[Collected data]
++++++++

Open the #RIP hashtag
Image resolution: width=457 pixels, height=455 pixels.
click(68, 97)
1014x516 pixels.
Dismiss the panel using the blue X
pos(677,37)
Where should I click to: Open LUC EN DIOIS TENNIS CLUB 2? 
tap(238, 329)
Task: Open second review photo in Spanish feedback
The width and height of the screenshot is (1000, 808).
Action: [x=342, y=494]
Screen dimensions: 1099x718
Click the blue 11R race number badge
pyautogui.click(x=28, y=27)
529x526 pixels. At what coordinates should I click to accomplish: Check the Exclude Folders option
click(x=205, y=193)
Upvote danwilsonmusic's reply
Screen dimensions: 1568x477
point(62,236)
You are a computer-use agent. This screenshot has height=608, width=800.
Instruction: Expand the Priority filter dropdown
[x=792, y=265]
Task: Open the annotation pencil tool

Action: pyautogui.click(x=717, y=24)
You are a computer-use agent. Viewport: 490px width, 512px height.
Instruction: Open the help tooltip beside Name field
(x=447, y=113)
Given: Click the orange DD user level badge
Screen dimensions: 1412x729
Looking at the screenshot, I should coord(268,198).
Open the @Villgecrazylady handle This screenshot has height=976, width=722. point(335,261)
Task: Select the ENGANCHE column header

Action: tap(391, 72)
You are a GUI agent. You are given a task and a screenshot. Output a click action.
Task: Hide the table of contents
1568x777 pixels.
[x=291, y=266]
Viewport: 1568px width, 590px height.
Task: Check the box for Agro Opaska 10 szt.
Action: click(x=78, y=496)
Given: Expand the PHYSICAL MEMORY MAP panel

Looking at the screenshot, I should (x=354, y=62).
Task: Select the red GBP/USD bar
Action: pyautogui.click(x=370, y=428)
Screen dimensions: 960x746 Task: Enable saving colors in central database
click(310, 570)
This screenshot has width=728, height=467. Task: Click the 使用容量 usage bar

++++++++

→ EXERCISE
Return the line that contains "You are a GUI", along with every line after it in the data above, exactly and with nothing else.

→ REPLY
You are a GUI agent. You are given a task and a screenshot. Output a click action.
Task: Hide the table of contents
1568x777 pixels.
[x=291, y=266]
Viewport: 1568px width, 590px height.
Task: Check the box for Agro Opaska 10 szt.
Action: click(x=78, y=496)
Given: Expand the PHYSICAL MEMORY MAP panel

Looking at the screenshot, I should (x=354, y=62).
Task: Select the red GBP/USD bar
Action: pyautogui.click(x=370, y=428)
Screen dimensions: 960x746 Task: Enable saving colors in central database
click(310, 570)
This screenshot has width=728, height=467. Task: Click the 使用容量 usage bar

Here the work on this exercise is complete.